The Orange was too confident heading into its matchup against host New Hampshire and it cost SU as the Wildcats defeated the Orange, 3-2, ensuring it a losing record at the tournament.
Syracuse (9-6) finished 1-2 by sweeping Holy Cross, 3-0, in the last match of the UNH Tournament. SU freshman Mindy Stanislovaitis was named to the all-tournament team. Stanislovaitis had 29 kills this weekend and a career-best 13 kills against SMU.
Although New Hampshire came into the match with a 7-4 record, the Orange didn’t take the Wildcats as seriously it could have.
‘We could’ve done better (this weekend),’ SU sophomore Kacie MacTavish said. ‘I think when we played New Hampshire, we came out more confident than we should have been. We were not intense, we were just sort of sitting back and hoping they were going to give us the win. And at this level, no team is going to give us a win, and I think we learned our lesson.’
The Orange learned its lesson quickly as New Hampshire stormed out to a quick 2-0 lead in the match. Despite rallying back to force a fifth game – which it ultimately lost 23-21 – it was too much to dig out of an early hole.
MacTavish explained that being too confident brings the team down and makes it harder to fight back in the match.
SU assistant head coach Carol LaMarche used the idiom ‘too little, too late’ to describe Syracuse against New Hampshire.
‘We came out and thought we were just going to win it,’ LaMarche said. ‘We didn’t even step on the court to play at all the first two games.
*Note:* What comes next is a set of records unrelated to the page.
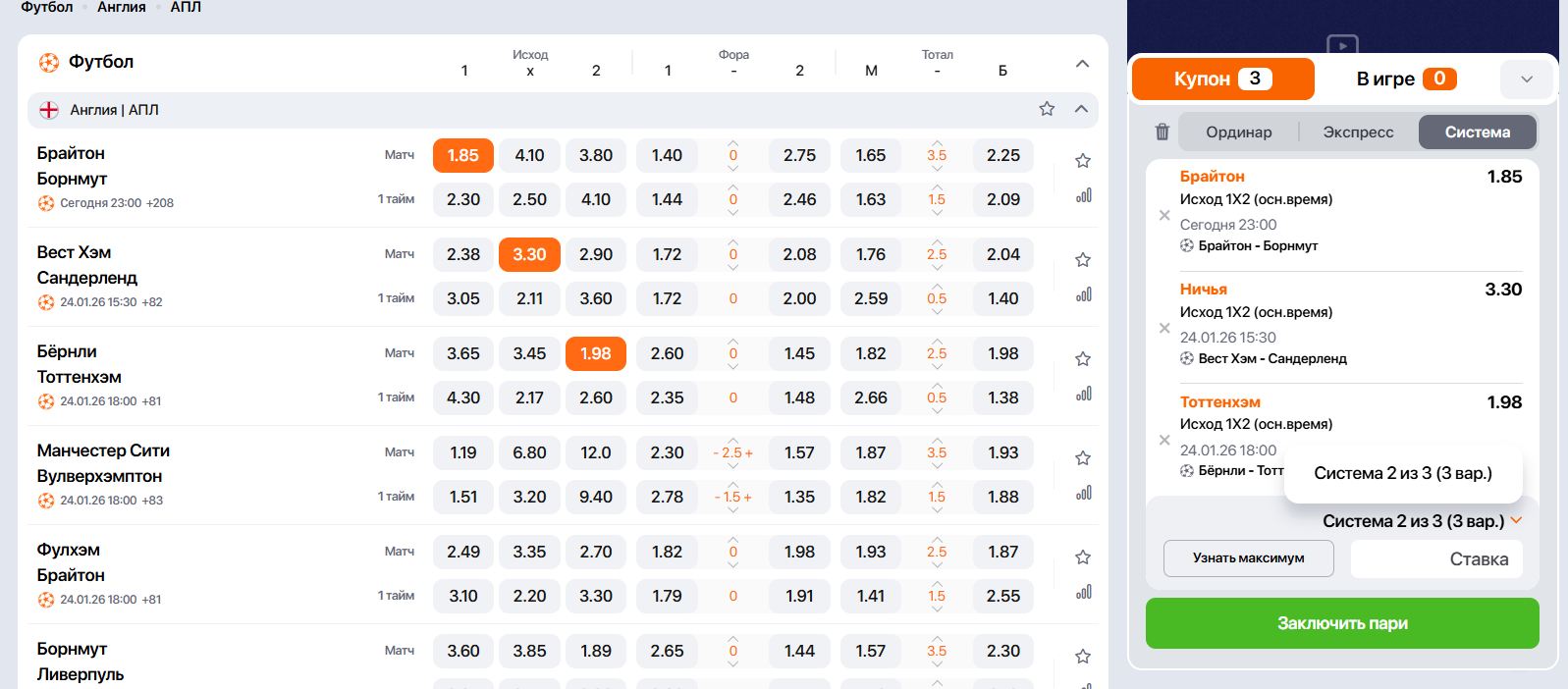Screen dimensions: 1568x689
Task: Open statistics for the Вест Хэм – Сандерленд match
Action: (1083, 294)
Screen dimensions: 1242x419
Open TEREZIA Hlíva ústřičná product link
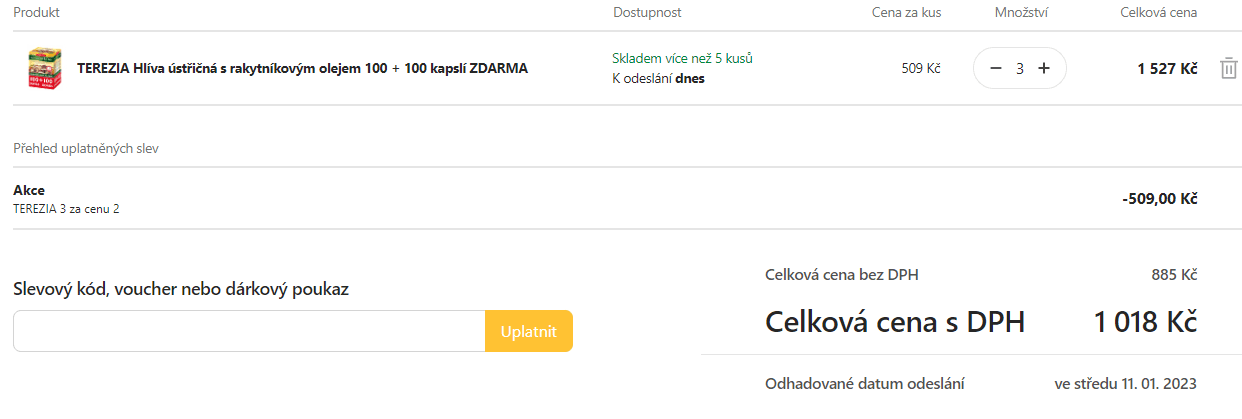coord(302,69)
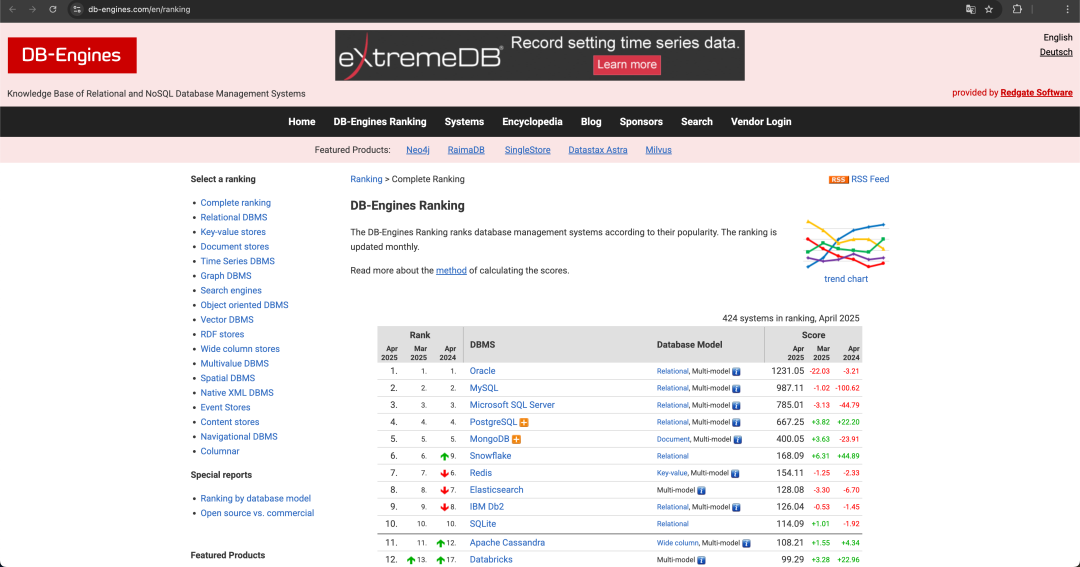Open the DB-Engines Ranking menu item
The height and width of the screenshot is (567, 1080).
point(380,122)
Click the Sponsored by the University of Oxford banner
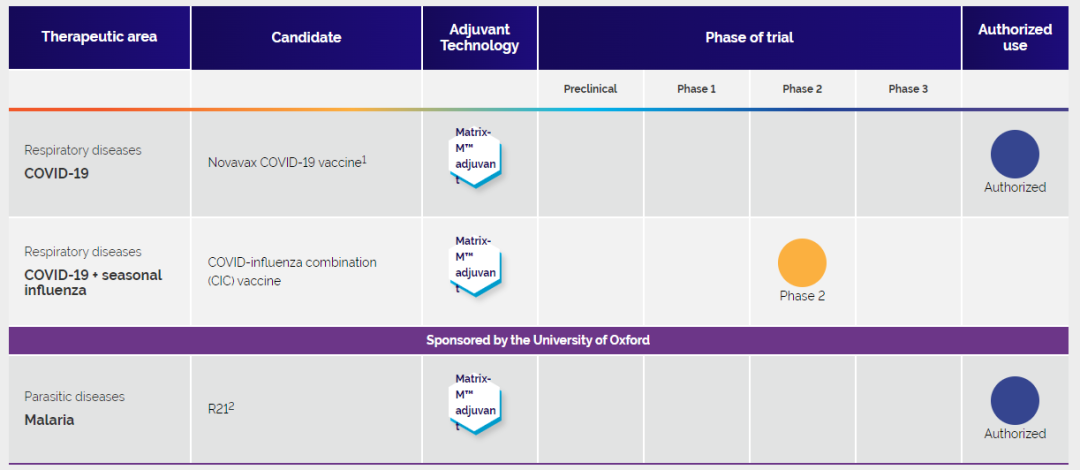This screenshot has height=470, width=1080. click(538, 340)
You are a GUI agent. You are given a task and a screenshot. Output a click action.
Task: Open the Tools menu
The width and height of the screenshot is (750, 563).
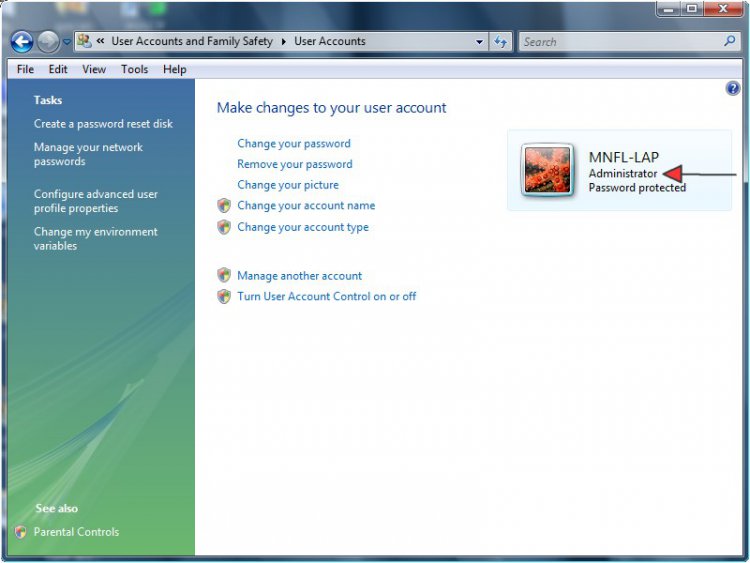(134, 69)
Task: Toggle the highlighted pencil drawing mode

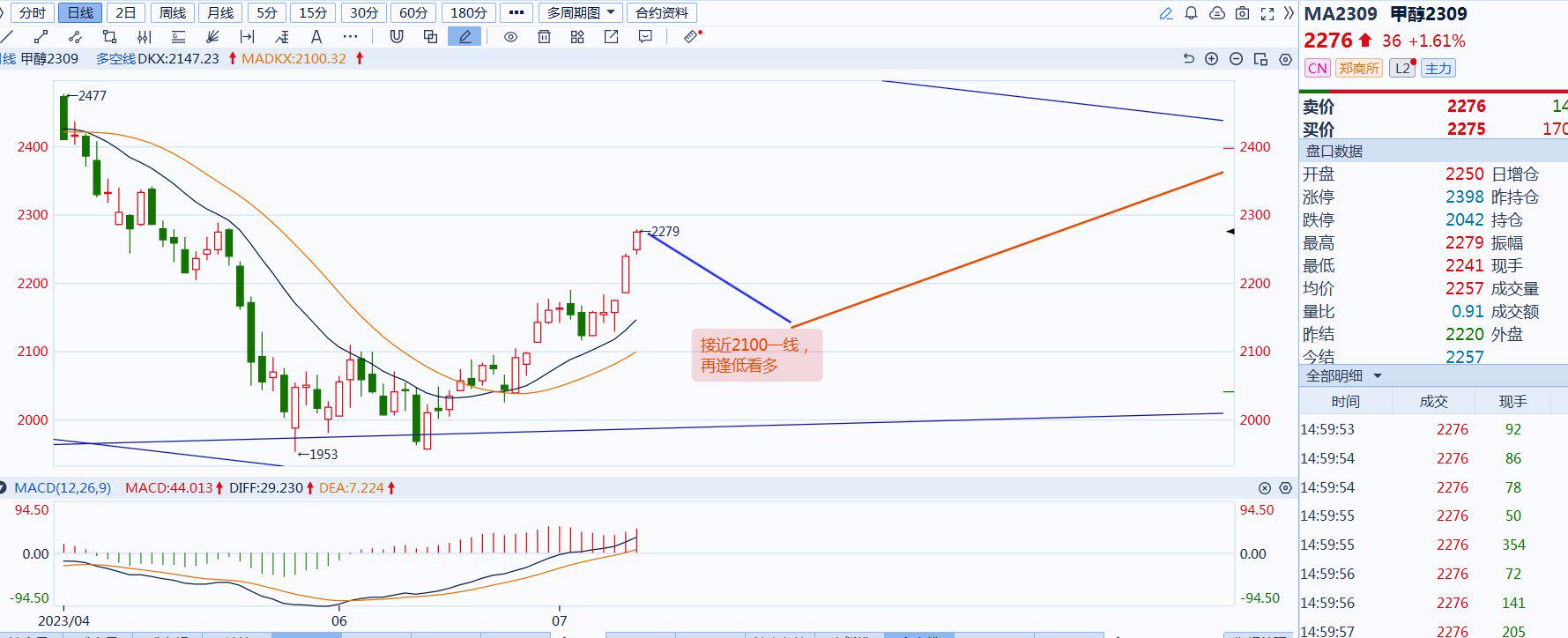Action: [464, 37]
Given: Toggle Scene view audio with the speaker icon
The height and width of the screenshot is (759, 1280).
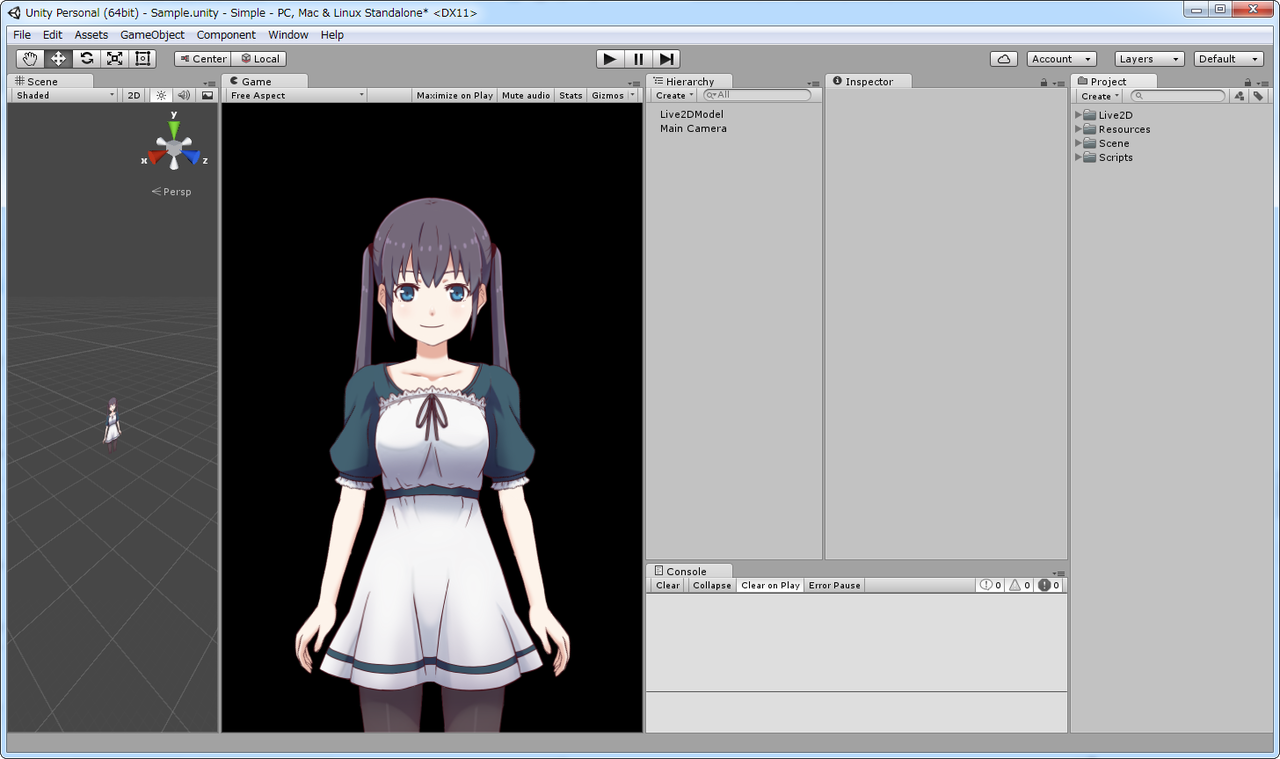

Then we got our act together during the halftime, and we played well the third and fourth game, but it was too little, too late. I think we kind of thought we could just walk in and take the game without even proving that we were the better team.’
LaMarche also thinks the team may have been a little tired but just didn’t expect UNH to come out and play so well. Stanislovaitis said seeing the Wildcats play other teams closely whom the Orange handled earlier in the year made the team believe they could easily beat UNH.
The 0-2 start to the tournament made the last match against Holy Cross even more important, as the SU players didn’t want to leave 0-3. It may have provided all the inspiration they needed as the Orange swept the Crusaders, 3-0, and recorded a .442 attack percentage, which is the highest for any single match by a Big East team this season. MacTavish led the charge against Holy Cross with 11 kills.
‘We came out and beat Holy Cross easily; we didn’t take them lightly, even though we knew they weren’t as strong a team,’ MacTavish said. ‘We knew what it felt like to lose, and we didn’t want to feel like that again, to lose to a team we should beat.’
LaMarche said the victory against Holy Cross showed that the team could play when they focus on the task at hand.
‘Finally, when they realized they actually have to work to win, they were able to change their game a little bit,’ LaMarche said.
With the Big East schedule opening Friday, it’s better to make mistakes now than later. SU learned a costly lesson, one that it looks to prevent from happening again.
‘We don’t know about the teams sometimes we’re going to play, and we make assumptions about whether they’re good or bad,’ MacTavish said. ‘We get our confidence a little too high maybe just from what we hear about the teams, not from what we know about them. I think we learned we need to come out strong all the time.’